## [PASSAGE SHOWN]
|---|
Also a shipment came in from Floyd Rose.




Mini-rant: Got a fretboard. I've been considering trying Richlite because I like sustainable materials and I like the consistency of coloring. Unfortunately, I can resaw my own fretboards for a fraction of the price, so the Richlite didn't seem necessary or practical.

Fast-forward to this build, I need ebony or something ebony-like and my lumber yard doesn't carry that. Good opportunity to go Richlite, so I track some down. Price is okay. Suggested search is a piece of Gaboon Ebony, for around the same price. I wait on it for a day and I end up getting an offer for a gew bucks off of the ebony that brings it considerably lower than the Richlite after shipping. I ultimately end up taking that route.

If Richlite is going to be a sustainable alternative to exotic woods, it's hard to compete with literally THE cadillac of fretboard woods on moral grounds only. It's chopped up paper FFS. Anyway, enter one super dark piece of ebony for a spooky guitar build.
|---|
## [PARTS OF THE EXERCISE]
[A] In the fretboard post, what did the writer end up buying instead of Richlite?
[B] Return the text of the fretboard post between "Also a shipment" and "necessary or practical.", inclusive.

## [STORED DATA]
|---|
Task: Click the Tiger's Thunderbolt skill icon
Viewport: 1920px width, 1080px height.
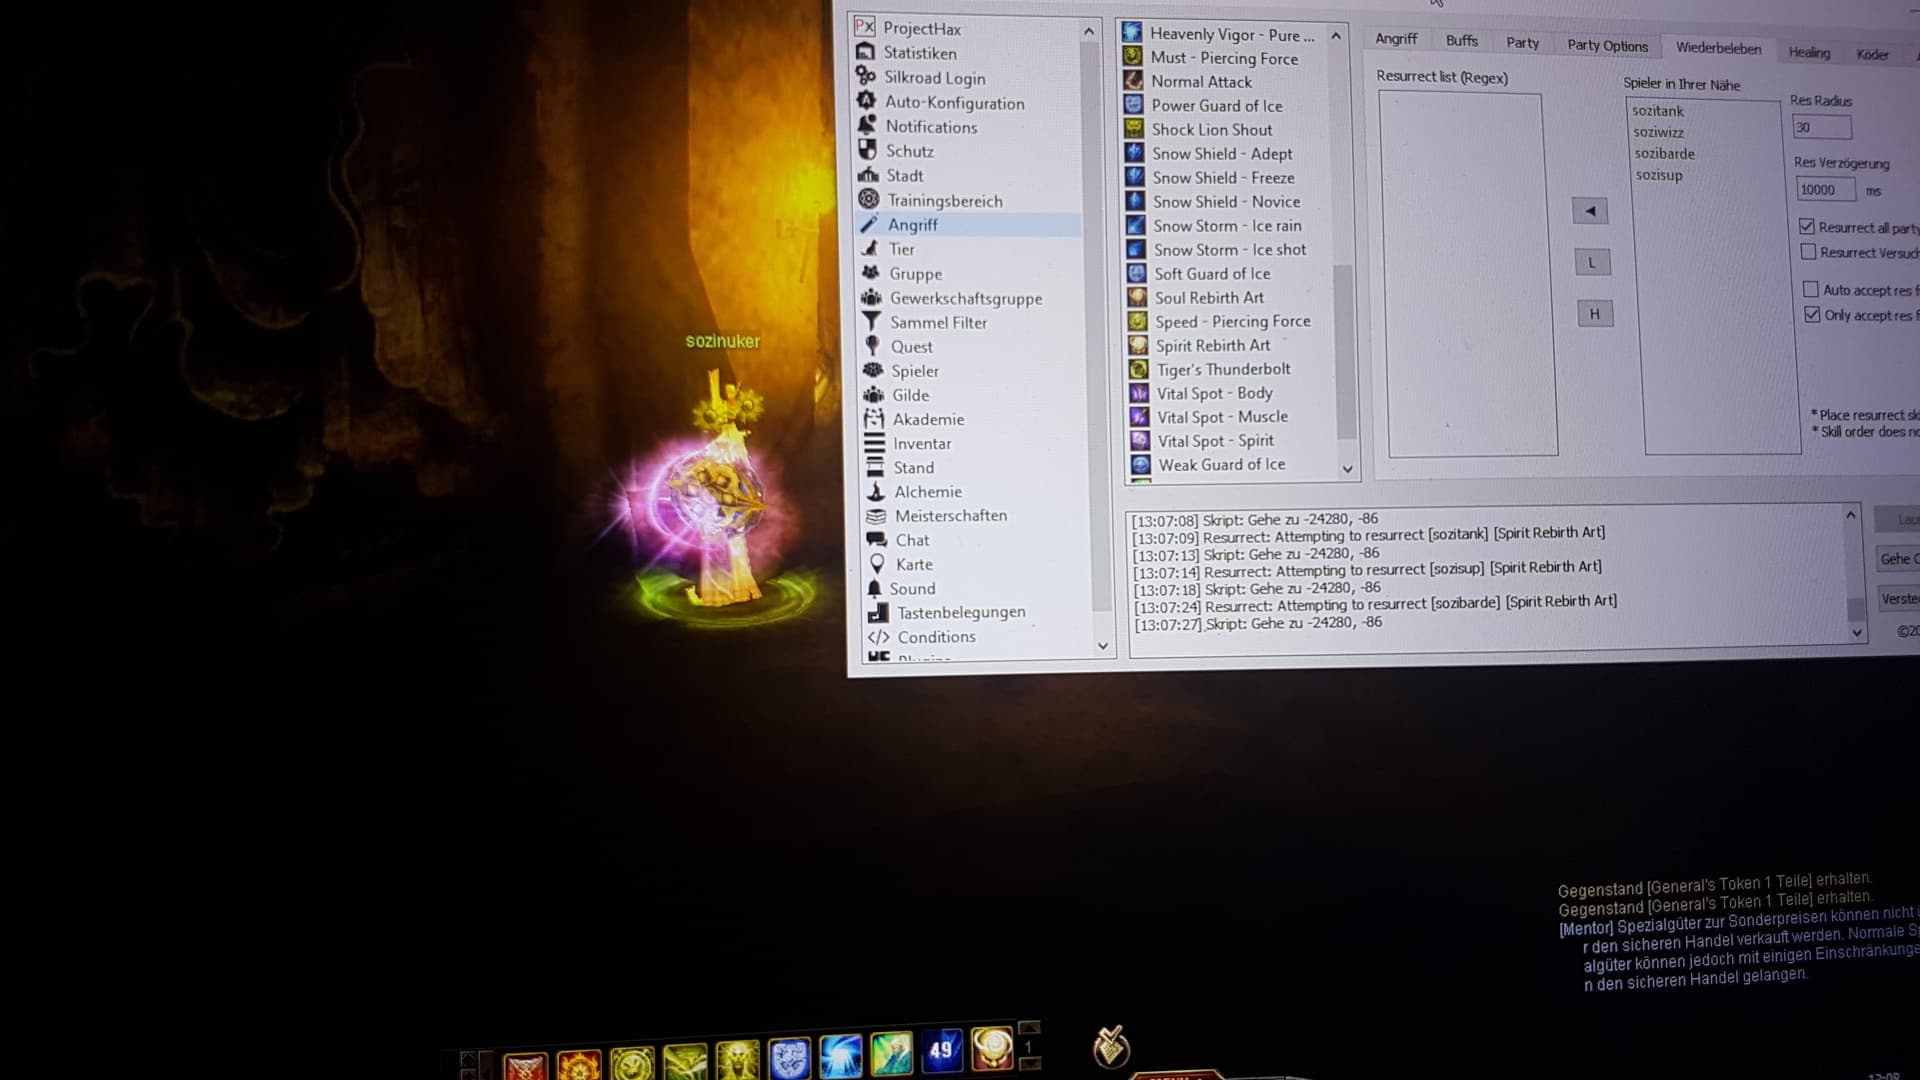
|---|
## [THE RESULTS]
[A] A piece of Gaboon Ebony.

[B]
Also a shipment came in from Floyd Rose.




Mini-rant: Got a fretboard. I've been considering trying Richlite because I like sustainable materials and I like the consistency of coloring. Unfortunately, I can resaw my own fretboards for a fraction of the price, so the Richlite didn't seem necessary or practical.